2016 Ignite Project: InWOC

In-situ atomic resolution transmission electron microscopy of heterogeneous water oxidation catalysts

Project overview

InWOC was awarded the BIST Ignite Grant in April, 2017. The news release can be found here.

InWOC aims to answer fundamental questions about water splitting and solar fuels. Water oxidation is considered the bottleneck in the development of an efficient and cost-effective water splitting technology for the production of renewable fuels. One of the challenges resides in substituting heterogeneous noble metal catalysts by earth-abundant counterparts, maintaining the efficiency and performance required for technological applications. inWOC aims tackle this important problem.

Multidisciplinarity within inWOC

Multidisciplinarity is at the origin of this project since the proposed tasks cannot be done individually by any of the participating groups. The project requires expertise in chemistry, physics, and engineering. The topic of water oxidation catalysis requires chemical and engineering expertise and the surface analyses require chemical and physical expertise. The ICIQ team and ICN2 team will work together to perform analyses and interpret results. Only through strong and close collaboration between the two teams, all experiments can be put into context to increase the understanding of the catalytic process, and to propose optimization strategies.

Progress: updated abstract as of December 2017

The conversion and storage of solar energy into a chemical fuel hold promise to meet the increasing demand for global energy and ensure a permanent renewable energy supply for the future. Photoelectrochemical (PEC) water splitting devices, using earth abundant semiconductor electrodes, have been for long considered to be the ‘‘Holy Grail’’ of the solar energy conversion and storage revolution to tackle the serious energy and environmental problems. Water oxidation is considered the bottleneck in the development of an efficient and cost-effective water splitting technology for the production of renewable fuels. One of the challenges resides in substituting heterogeneous noble metal catalysts by earth-abundant counterparts while maintaining the efficiency and performance required for technological applications.
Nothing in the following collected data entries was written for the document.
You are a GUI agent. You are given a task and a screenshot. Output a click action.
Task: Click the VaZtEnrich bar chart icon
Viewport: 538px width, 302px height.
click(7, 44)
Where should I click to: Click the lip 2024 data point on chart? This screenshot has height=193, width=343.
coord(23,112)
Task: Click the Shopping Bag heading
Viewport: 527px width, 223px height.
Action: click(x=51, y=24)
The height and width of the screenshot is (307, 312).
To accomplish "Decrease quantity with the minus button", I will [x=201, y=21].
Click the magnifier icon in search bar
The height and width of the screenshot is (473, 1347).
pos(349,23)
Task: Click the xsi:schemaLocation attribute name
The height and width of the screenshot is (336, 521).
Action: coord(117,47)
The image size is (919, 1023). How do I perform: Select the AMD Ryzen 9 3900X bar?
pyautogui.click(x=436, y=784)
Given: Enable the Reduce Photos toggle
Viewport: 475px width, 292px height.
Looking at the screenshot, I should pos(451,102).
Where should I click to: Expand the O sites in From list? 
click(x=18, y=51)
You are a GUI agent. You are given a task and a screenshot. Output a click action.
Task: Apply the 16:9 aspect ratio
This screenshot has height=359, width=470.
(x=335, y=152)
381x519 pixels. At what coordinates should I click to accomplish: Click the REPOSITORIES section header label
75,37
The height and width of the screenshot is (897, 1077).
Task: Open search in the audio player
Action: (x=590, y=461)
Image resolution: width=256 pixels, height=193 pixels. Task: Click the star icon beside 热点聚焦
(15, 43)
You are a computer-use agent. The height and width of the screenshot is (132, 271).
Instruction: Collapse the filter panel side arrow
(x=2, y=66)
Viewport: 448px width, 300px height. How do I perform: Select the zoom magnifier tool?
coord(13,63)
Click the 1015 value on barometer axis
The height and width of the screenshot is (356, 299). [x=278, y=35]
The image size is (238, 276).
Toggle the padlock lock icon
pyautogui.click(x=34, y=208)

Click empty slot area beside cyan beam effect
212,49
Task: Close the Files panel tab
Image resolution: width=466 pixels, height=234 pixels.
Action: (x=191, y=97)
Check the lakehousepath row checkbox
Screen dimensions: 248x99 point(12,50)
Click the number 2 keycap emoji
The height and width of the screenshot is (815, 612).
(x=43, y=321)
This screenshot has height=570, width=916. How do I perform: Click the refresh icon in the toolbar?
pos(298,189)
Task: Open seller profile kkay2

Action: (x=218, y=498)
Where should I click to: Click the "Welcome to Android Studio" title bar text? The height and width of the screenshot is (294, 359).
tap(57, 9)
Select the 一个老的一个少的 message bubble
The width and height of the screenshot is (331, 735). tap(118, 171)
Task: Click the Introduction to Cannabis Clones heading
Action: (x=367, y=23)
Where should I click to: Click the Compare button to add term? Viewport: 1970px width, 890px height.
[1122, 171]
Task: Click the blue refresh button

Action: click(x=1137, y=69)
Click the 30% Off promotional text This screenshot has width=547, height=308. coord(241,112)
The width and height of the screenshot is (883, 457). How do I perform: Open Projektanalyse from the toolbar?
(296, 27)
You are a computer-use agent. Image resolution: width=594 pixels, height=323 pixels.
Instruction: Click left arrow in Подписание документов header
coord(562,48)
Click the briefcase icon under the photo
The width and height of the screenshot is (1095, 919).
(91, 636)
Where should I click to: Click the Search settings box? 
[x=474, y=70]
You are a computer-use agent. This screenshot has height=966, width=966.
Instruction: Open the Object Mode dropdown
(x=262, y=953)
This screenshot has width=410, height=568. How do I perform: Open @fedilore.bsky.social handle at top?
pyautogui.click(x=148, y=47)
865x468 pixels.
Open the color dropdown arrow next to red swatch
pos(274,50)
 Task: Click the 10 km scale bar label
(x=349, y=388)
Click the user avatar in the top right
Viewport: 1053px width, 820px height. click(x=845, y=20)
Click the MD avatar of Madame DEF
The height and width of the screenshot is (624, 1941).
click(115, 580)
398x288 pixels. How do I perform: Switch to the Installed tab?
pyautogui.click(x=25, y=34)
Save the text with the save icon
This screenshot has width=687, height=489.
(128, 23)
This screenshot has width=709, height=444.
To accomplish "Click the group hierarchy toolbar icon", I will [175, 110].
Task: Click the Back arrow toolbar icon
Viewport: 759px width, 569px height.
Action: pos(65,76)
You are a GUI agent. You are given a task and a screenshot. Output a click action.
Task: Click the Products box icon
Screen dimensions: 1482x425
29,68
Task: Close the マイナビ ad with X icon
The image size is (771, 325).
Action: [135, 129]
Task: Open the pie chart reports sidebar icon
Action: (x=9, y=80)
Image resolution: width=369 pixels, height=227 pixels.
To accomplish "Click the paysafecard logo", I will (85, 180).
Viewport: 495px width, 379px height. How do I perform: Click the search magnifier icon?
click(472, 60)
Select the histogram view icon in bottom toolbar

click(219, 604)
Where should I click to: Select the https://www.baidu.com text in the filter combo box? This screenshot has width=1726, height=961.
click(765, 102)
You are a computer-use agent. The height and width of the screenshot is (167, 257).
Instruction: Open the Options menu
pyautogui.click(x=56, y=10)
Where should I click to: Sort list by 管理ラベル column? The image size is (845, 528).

Inexpensive mixed Ni-Fe oxides, are very competitive catalysts for the oxygen evolution reaction (OER). However, a large effort is still needed to understand their mechanism; to optimize their performance; and to identify the optimum phases and geometries for implementation. This is especially relevant regarding their active surfaces. Little information is available due to some intrinsic problems: i) they are non-stoichiometric ill-defined materials whose crystal and electronic structures are unknown; ii) activity and surface structure depends on processing, varying between experiments; iii) surface structure evolves during working conditions, differentiating from bulk; iv) most surface sensitive techniques at atomic resolution need either high vacuum or ultra-low temperatures, what also affects surface structure and composition.

Through this project, we tackle this important problem taking advantage of the atomic resolution of aberration corrected transmission electron microscopy and electron energy loss spectroscopy to study the surface structure of Ni-Fe oxides as a function of preparation and, remarkably, before and after electrocatalytic performance. It is thereby of high interest to design a cutting-edge methodology to identify the spatial distribution of the surface active sites in our oxide composites during the OER process. With this in mind, correlative experiments combining electron microscopy and spectroscopy with synchrotron in-operando spectroscopy (XAFS and/or AP-XPS) will be planned to reinforce the understanding of the processes and mechanisms leading to the OER improvement.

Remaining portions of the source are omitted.